--- Data extracts ---

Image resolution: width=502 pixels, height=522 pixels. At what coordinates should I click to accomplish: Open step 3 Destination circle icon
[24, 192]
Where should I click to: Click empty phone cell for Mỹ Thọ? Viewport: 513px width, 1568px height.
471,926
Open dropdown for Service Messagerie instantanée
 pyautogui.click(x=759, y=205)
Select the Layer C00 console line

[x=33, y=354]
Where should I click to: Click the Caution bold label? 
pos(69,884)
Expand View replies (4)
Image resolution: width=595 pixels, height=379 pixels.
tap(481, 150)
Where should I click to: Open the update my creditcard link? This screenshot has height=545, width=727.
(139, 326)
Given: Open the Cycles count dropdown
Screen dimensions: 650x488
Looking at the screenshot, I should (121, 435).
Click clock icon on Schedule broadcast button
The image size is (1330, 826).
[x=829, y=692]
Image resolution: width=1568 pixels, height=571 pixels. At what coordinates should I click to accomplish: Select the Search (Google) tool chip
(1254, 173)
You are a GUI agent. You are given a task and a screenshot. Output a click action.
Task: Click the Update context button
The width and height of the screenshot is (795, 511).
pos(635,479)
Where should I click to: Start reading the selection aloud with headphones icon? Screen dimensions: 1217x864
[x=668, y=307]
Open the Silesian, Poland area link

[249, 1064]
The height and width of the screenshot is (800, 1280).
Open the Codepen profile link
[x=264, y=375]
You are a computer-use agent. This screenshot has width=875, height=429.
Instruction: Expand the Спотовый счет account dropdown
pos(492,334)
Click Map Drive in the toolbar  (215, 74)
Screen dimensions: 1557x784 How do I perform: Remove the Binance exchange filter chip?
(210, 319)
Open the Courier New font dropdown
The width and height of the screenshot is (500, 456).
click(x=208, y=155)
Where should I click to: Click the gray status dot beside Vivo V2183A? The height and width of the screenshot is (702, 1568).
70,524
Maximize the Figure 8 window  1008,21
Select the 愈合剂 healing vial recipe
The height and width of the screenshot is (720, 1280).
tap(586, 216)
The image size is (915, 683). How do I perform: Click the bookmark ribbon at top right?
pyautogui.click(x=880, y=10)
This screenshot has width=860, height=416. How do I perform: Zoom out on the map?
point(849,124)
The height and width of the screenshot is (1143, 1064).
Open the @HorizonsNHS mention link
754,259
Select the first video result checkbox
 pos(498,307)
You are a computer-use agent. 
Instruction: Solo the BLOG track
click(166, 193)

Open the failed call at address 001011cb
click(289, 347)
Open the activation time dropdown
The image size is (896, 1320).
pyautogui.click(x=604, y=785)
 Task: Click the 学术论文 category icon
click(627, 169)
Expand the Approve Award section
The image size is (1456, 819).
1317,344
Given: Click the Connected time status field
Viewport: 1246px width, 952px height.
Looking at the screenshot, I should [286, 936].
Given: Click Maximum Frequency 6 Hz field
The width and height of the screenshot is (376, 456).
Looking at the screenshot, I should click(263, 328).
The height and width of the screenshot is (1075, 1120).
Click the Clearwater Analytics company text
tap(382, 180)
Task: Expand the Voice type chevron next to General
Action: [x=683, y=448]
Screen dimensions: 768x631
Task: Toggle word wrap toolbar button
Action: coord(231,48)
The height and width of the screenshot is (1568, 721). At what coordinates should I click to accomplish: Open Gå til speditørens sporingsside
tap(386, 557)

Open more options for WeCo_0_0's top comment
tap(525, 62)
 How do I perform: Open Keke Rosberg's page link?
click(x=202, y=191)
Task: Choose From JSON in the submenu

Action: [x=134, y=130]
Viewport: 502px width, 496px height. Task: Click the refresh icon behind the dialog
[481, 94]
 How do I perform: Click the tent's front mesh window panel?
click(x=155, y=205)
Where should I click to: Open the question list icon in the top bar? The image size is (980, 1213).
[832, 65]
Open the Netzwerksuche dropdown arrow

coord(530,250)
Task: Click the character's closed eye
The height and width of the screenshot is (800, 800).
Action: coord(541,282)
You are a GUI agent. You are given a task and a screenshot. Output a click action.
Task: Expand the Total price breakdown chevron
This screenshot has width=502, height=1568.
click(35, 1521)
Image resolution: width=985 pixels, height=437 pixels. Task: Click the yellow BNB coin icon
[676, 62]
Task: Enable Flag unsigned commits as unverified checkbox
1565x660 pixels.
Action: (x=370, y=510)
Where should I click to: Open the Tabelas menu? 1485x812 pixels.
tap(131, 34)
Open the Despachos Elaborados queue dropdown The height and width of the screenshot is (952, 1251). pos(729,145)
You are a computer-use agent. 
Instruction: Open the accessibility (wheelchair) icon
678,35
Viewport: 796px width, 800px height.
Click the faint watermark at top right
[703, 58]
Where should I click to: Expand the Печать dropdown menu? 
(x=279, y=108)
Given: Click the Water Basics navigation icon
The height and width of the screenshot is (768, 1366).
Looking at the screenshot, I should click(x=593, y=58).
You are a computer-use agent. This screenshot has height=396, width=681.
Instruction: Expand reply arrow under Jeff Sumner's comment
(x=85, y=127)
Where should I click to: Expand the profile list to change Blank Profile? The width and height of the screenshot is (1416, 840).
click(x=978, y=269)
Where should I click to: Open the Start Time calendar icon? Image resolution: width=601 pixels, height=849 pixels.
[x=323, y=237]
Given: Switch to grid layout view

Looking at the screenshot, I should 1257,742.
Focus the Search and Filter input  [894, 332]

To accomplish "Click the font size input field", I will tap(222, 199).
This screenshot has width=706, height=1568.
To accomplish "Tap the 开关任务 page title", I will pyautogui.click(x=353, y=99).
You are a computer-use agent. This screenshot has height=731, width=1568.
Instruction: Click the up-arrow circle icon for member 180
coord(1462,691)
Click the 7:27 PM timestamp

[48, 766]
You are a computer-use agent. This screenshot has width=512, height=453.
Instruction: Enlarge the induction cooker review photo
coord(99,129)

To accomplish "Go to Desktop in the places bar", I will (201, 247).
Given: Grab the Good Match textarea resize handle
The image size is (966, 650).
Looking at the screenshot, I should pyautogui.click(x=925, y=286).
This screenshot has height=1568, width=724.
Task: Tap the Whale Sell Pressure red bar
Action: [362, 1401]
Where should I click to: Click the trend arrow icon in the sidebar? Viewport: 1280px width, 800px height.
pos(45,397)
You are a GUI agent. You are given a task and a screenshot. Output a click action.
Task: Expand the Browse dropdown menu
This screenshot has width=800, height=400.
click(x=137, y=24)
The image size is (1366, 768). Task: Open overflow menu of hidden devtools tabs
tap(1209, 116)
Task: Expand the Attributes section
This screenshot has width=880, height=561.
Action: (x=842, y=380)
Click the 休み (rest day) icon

---

### What needs to be done
Print out the records exactly as they were entered.

### Expected answer
Image resolution: width=502 pixels, height=522 pixels. At what coordinates should I click to accomplish: Open step 3 Destination circle icon
[24, 192]
Where should I click to: Click empty phone cell for Mỹ Thọ? Viewport: 513px width, 1568px height.
471,926
Open dropdown for Service Messagerie instantanée
 pyautogui.click(x=759, y=205)
Select the Layer C00 console line

[x=33, y=354]
Where should I click to: Click the Caution bold label? 
pos(69,884)
Expand View replies (4)
Image resolution: width=595 pixels, height=379 pixels.
tap(481, 150)
Where should I click to: Open the update my creditcard link? This screenshot has height=545, width=727.
(139, 326)
Given: Open the Cycles count dropdown
Screen dimensions: 650x488
Looking at the screenshot, I should (121, 435).
Click clock icon on Schedule broadcast button
The image size is (1330, 826).
[x=829, y=692]
Image resolution: width=1568 pixels, height=571 pixels. At what coordinates should I click to accomplish: Select the Search (Google) tool chip
(1254, 173)
You are a GUI agent. You are given a task and a screenshot. Output a click action.
Task: Click the Update context button
The width and height of the screenshot is (795, 511).
pos(635,479)
Where should I click to: Start reading the selection aloud with headphones icon? Screen dimensions: 1217x864
[x=668, y=307]
Open the Silesian, Poland area link

[249, 1064]
The height and width of the screenshot is (800, 1280).
Open the Codepen profile link
[x=264, y=375]
You are a computer-use agent. This screenshot has width=875, height=429.
Instruction: Expand the Спотовый счет account dropdown
pos(492,334)
Click Map Drive in the toolbar  (215, 74)
Screen dimensions: 1557x784 How do I perform: Remove the Binance exchange filter chip?
(210, 319)
Open the Courier New font dropdown
The width and height of the screenshot is (500, 456).
click(x=208, y=155)
Where should I click to: Click the gray status dot beside Vivo V2183A? The height and width of the screenshot is (702, 1568).
70,524
Maximize the Figure 8 window  1008,21
Select the 愈合剂 healing vial recipe
The height and width of the screenshot is (720, 1280).
tap(586, 216)
The image size is (915, 683). How do I perform: Click the bookmark ribbon at top right?
pyautogui.click(x=880, y=10)
This screenshot has width=860, height=416. How do I perform: Zoom out on the map?
point(849,124)
The height and width of the screenshot is (1143, 1064).
Open the @HorizonsNHS mention link
754,259
Select the first video result checkbox
 pos(498,307)
You are a computer-use agent. 
Instruction: Solo the BLOG track
click(166, 193)

Open the failed call at address 001011cb
click(289, 347)
Open the activation time dropdown
The image size is (896, 1320).
pyautogui.click(x=604, y=785)
 Task: Click the 学术论文 category icon
click(627, 169)
Expand the Approve Award section
The image size is (1456, 819).
1317,344
Given: Click the Connected time status field
Viewport: 1246px width, 952px height.
Looking at the screenshot, I should [286, 936].
Given: Click Maximum Frequency 6 Hz field
The width and height of the screenshot is (376, 456).
Looking at the screenshot, I should click(263, 328).
The height and width of the screenshot is (1075, 1120).
Click the Clearwater Analytics company text
tap(382, 180)
Task: Expand the Voice type chevron next to General
Action: [x=683, y=448]
Screen dimensions: 768x631
Task: Toggle word wrap toolbar button
Action: coord(231,48)
The height and width of the screenshot is (1568, 721). At what coordinates should I click to accomplish: Open Gå til speditørens sporingsside
tap(386, 557)

Open more options for WeCo_0_0's top comment
tap(525, 62)
 How do I perform: Open Keke Rosberg's page link?
click(x=202, y=191)
Task: Choose From JSON in the submenu

Action: [x=134, y=130]
Viewport: 502px width, 496px height. Task: Click the refresh icon behind the dialog
[481, 94]
 How do I perform: Click the tent's front mesh window panel?
click(x=155, y=205)
Where should I click to: Open the question list icon in the top bar? The image size is (980, 1213).
[832, 65]
Open the Netzwerksuche dropdown arrow

coord(530,250)
Task: Click the character's closed eye
The height and width of the screenshot is (800, 800).
Action: coord(541,282)
You are a GUI agent. You are given a task and a screenshot. Output a click action.
Task: Expand the Total price breakdown chevron
This screenshot has width=502, height=1568.
click(35, 1521)
Image resolution: width=985 pixels, height=437 pixels. Task: Click the yellow BNB coin icon
[676, 62]
Task: Enable Flag unsigned commits as unverified checkbox
1565x660 pixels.
Action: (x=370, y=510)
Where should I click to: Open the Tabelas menu? 1485x812 pixels.
tap(131, 34)
Open the Despachos Elaborados queue dropdown The height and width of the screenshot is (952, 1251). pos(729,145)
You are a computer-use agent. 
Instruction: Open the accessibility (wheelchair) icon
678,35
Viewport: 796px width, 800px height.
Click the faint watermark at top right
[703, 58]
Where should I click to: Expand the Печать dropdown menu? 
(x=279, y=108)
Given: Click the Water Basics navigation icon
The height and width of the screenshot is (768, 1366).
Looking at the screenshot, I should click(x=593, y=58).
You are a computer-use agent. This screenshot has height=396, width=681.
Instruction: Expand reply arrow under Jeff Sumner's comment
(x=85, y=127)
Where should I click to: Expand the profile list to change Blank Profile? The width and height of the screenshot is (1416, 840).
click(x=978, y=269)
Where should I click to: Open the Start Time calendar icon? Image resolution: width=601 pixels, height=849 pixels.
[x=323, y=237]
Given: Switch to grid layout view

Looking at the screenshot, I should 1257,742.
Focus the Search and Filter input  [894, 332]

To accomplish "Click the font size input field", I will tap(222, 199).
This screenshot has width=706, height=1568.
To accomplish "Tap the 开关任务 page title", I will pyautogui.click(x=353, y=99).
You are a computer-use agent. This screenshot has height=731, width=1568.
Instruction: Click the up-arrow circle icon for member 180
coord(1462,691)
Click the 7:27 PM timestamp

[48, 766]
You are a computer-use agent. This screenshot has width=512, height=453.
Instruction: Enlarge the induction cooker review photo
coord(99,129)

To accomplish "Go to Desktop in the places bar", I will (201, 247).
Given: Grab the Good Match textarea resize handle
The image size is (966, 650).
Looking at the screenshot, I should pyautogui.click(x=925, y=286).
This screenshot has height=1568, width=724.
Task: Tap the Whale Sell Pressure red bar
Action: [362, 1401]
Where should I click to: Click the trend arrow icon in the sidebar? Viewport: 1280px width, 800px height.
pos(45,397)
You are a GUI agent. You are given a task and a screenshot. Output a click action.
Task: Expand the Browse dropdown menu
This screenshot has width=800, height=400.
click(x=137, y=24)
The image size is (1366, 768). Task: Open overflow menu of hidden devtools tabs
tap(1209, 116)
Task: Expand the Attributes section
This screenshot has width=880, height=561.
Action: (x=842, y=380)
Click the 休み (rest day) icon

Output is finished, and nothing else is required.